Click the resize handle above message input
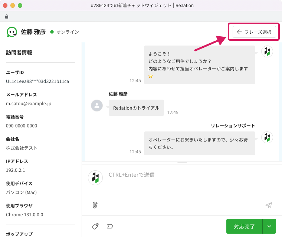Image resolution: width=282 pixels, height=237 pixels. coord(182,163)
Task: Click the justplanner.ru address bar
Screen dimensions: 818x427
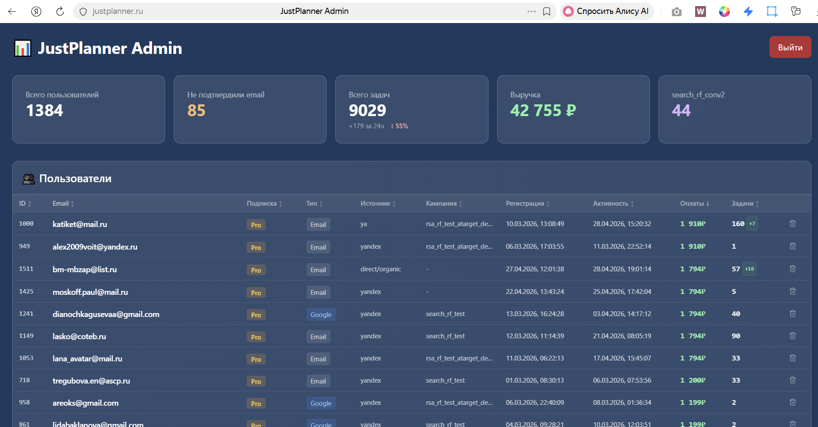Action: [118, 11]
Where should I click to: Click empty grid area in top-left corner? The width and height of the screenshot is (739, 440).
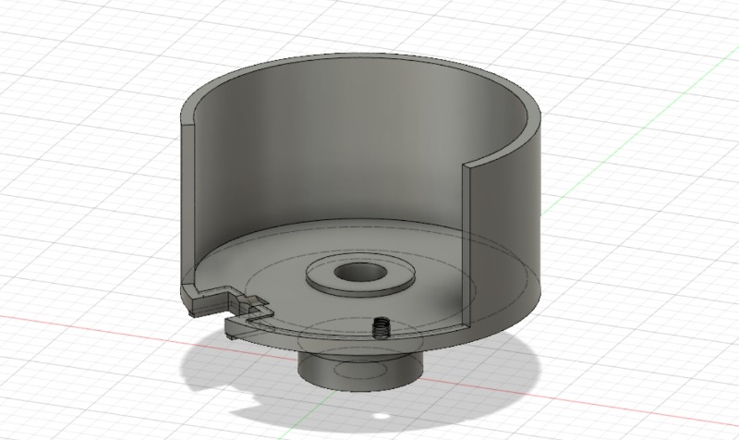[55, 46]
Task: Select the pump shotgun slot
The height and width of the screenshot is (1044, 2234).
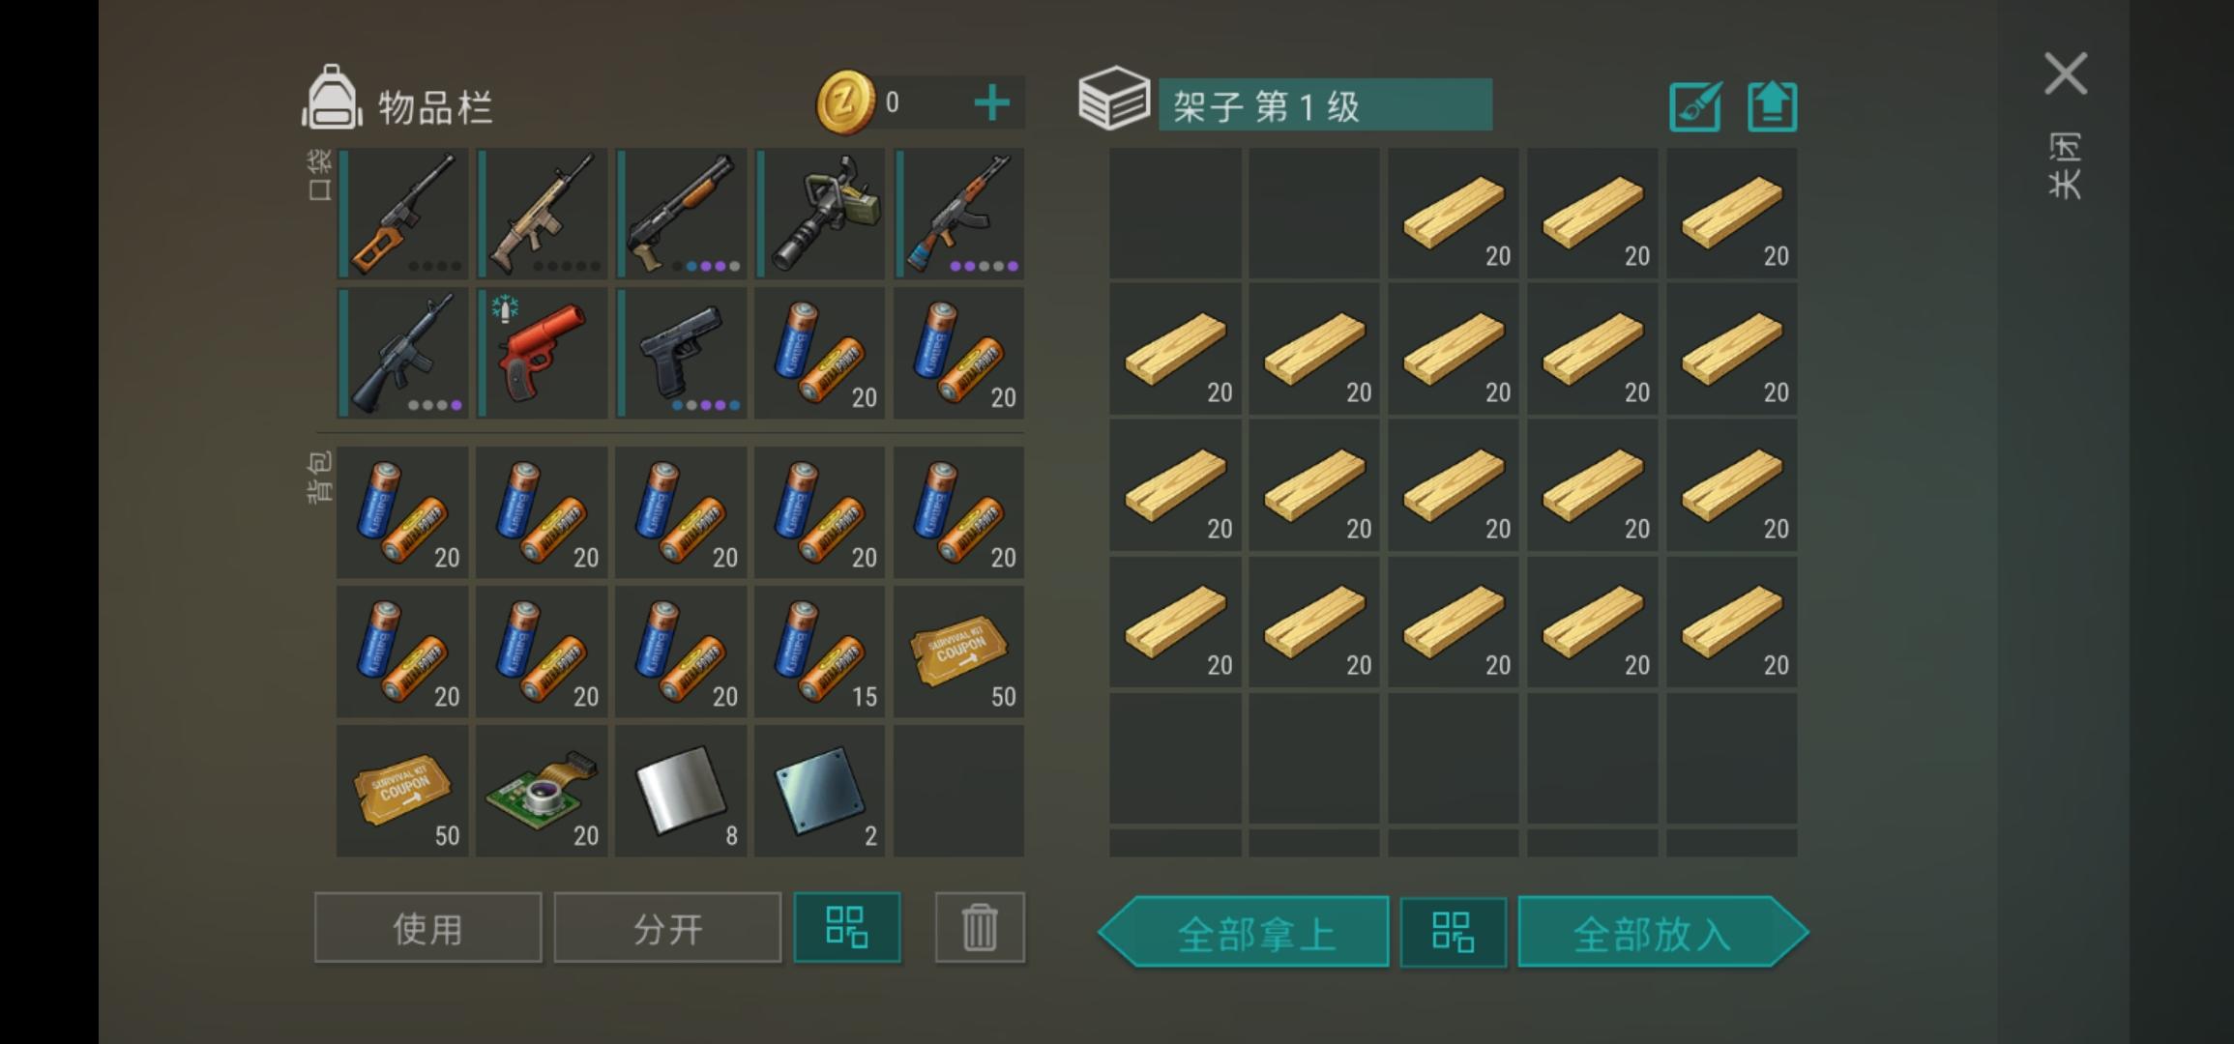Action: pyautogui.click(x=681, y=214)
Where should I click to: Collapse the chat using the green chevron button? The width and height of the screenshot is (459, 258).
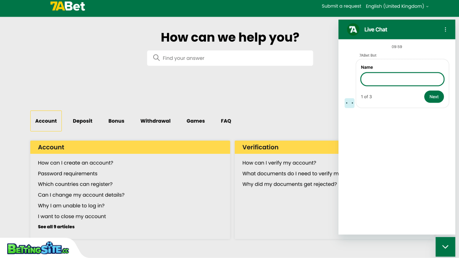(x=445, y=247)
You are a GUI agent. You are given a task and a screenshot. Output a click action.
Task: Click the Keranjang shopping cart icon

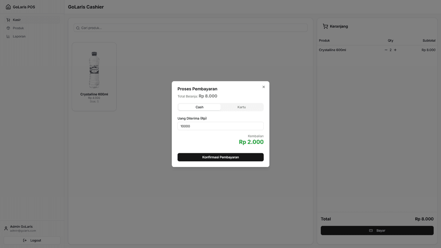tap(325, 26)
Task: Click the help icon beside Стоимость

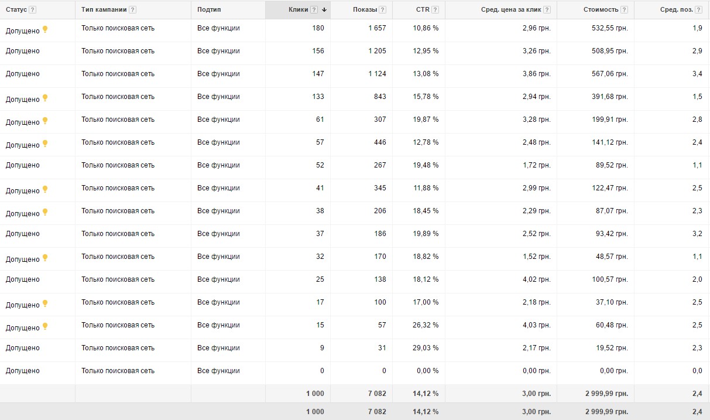Action: pos(624,10)
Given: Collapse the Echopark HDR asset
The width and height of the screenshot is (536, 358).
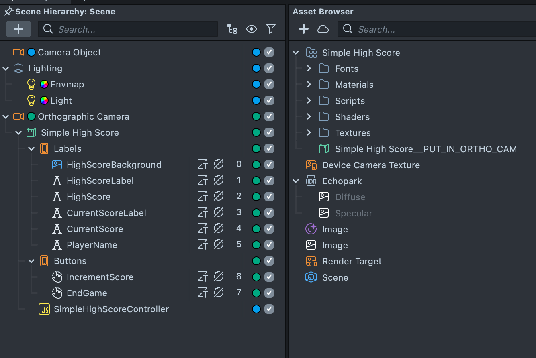Looking at the screenshot, I should coord(296,181).
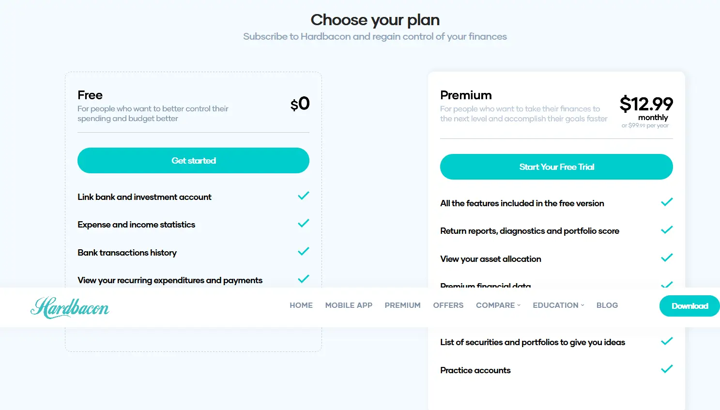Viewport: 720px width, 410px height.
Task: Click the checkmark beside Bank transactions history
Action: pos(303,251)
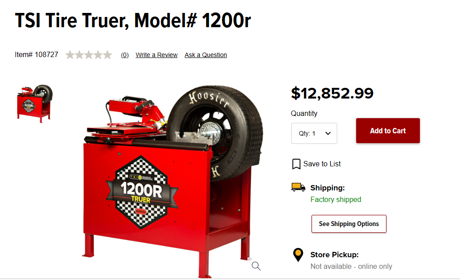Select the small product thumbnail image
Screen dimensions: 460x280
tap(35, 103)
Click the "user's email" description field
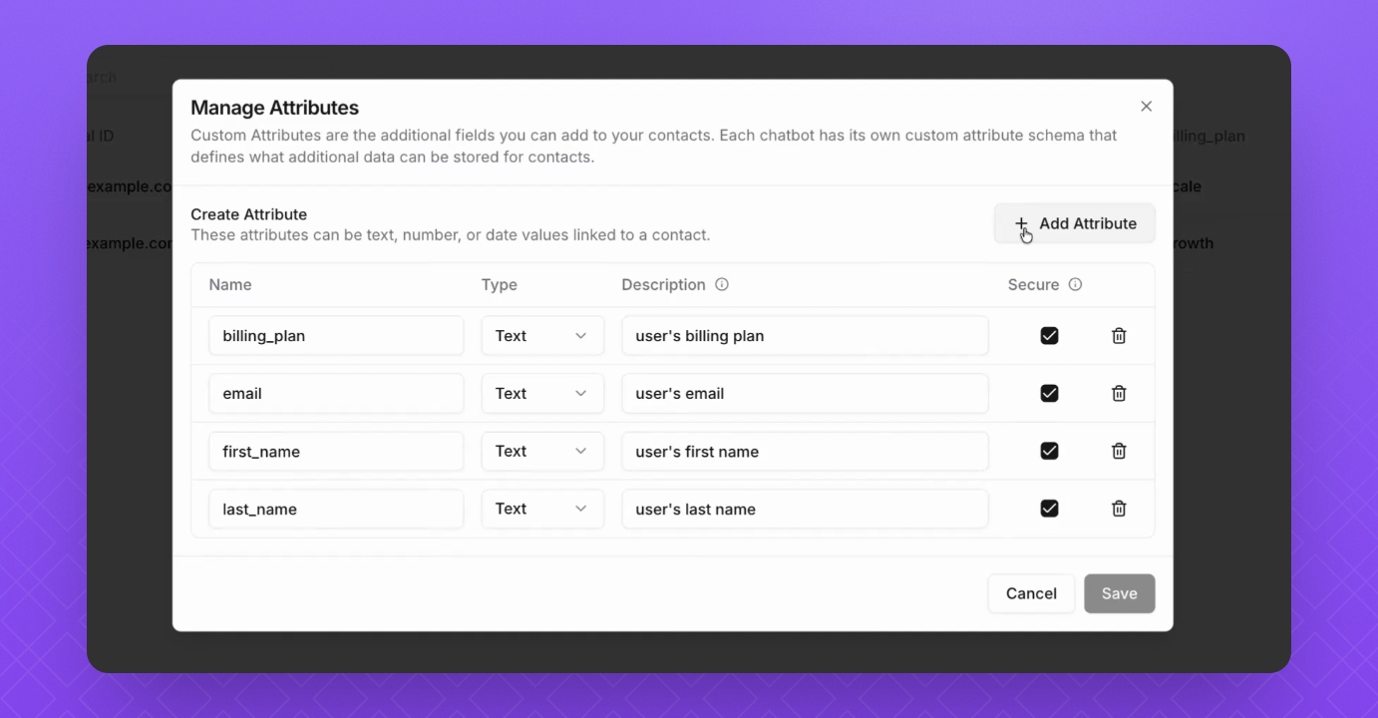Screen dimensions: 1378x718 click(805, 394)
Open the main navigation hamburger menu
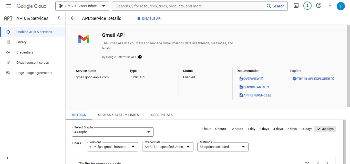Image resolution: width=350 pixels, height=164 pixels. (x=8, y=6)
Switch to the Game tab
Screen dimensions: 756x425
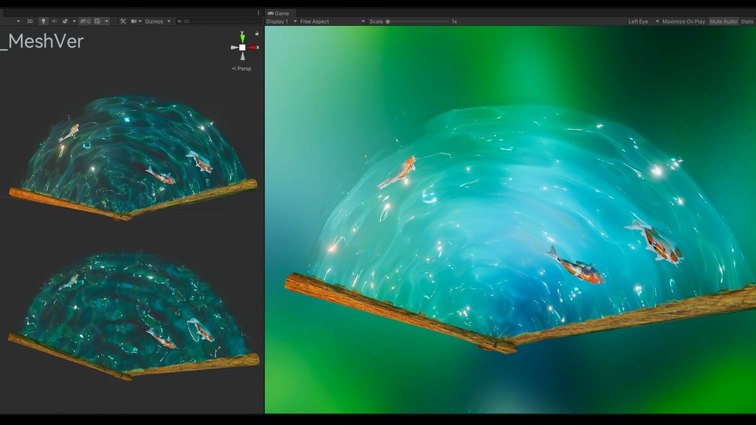[281, 13]
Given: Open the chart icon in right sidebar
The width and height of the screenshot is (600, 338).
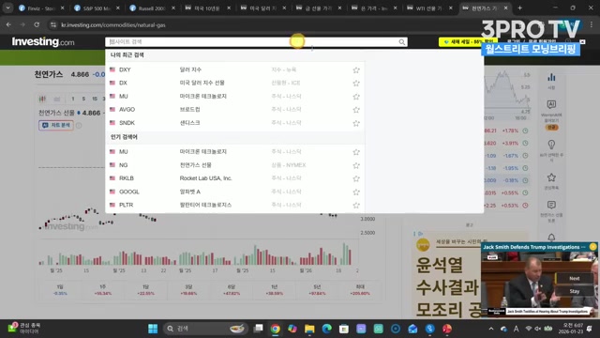Looking at the screenshot, I should pos(551,78).
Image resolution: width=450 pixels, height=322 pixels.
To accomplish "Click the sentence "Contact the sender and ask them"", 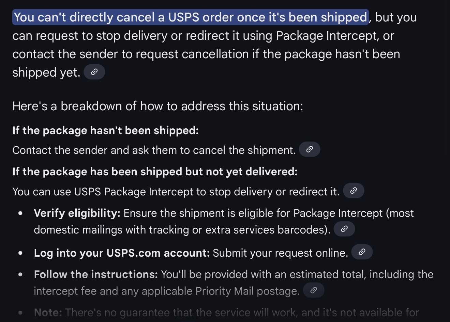I will (154, 150).
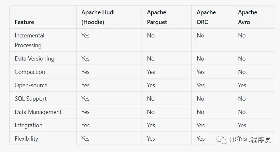Click Avro's No cell in Compaction row
Viewport: 280px width, 152px height.
(x=242, y=72)
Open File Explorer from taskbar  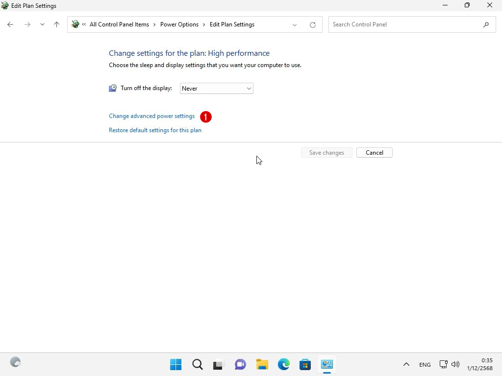(262, 364)
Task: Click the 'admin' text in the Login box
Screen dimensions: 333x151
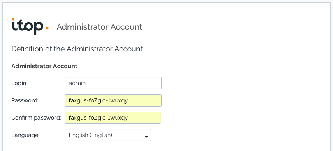Action: pos(77,83)
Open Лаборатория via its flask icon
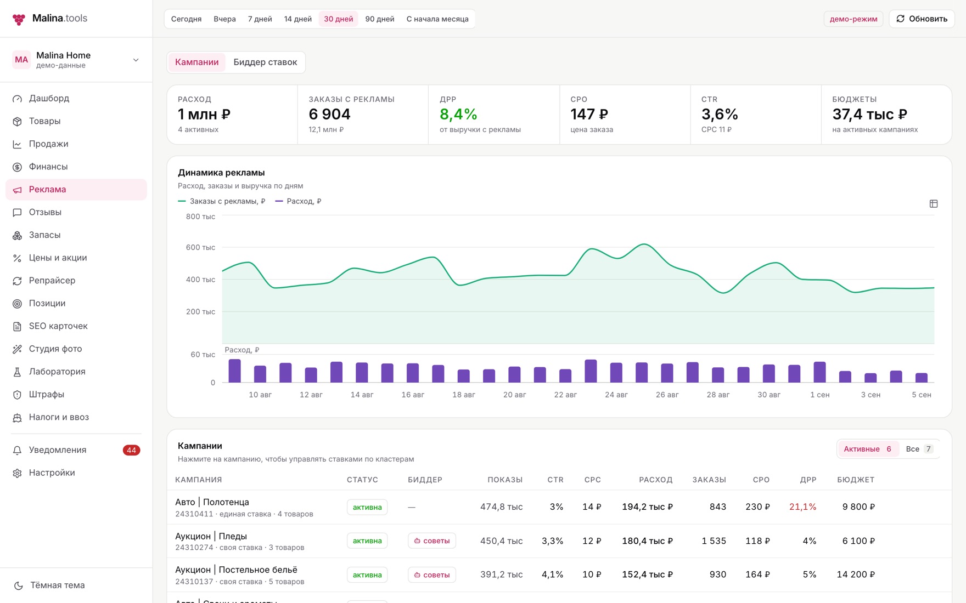Screen dimensions: 966x603 18,372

(Work order)
Restate word for word every line from the one with "Open the main navigation hamburger menu" up to and including the one with "Image resolution: width=450" in the records above, minus the pictures.

(Final answer)
Open the main navigation hamburger menu
Image resolution: width=350 pixels, height=164 pixels. (x=8, y=6)
Switch to the Game tab
Screen dimensions: 756x425
[281, 13]
Given: Open the chart icon in right sidebar
The width and height of the screenshot is (600, 338).
Looking at the screenshot, I should pos(551,78).
Image resolution: width=450 pixels, height=322 pixels.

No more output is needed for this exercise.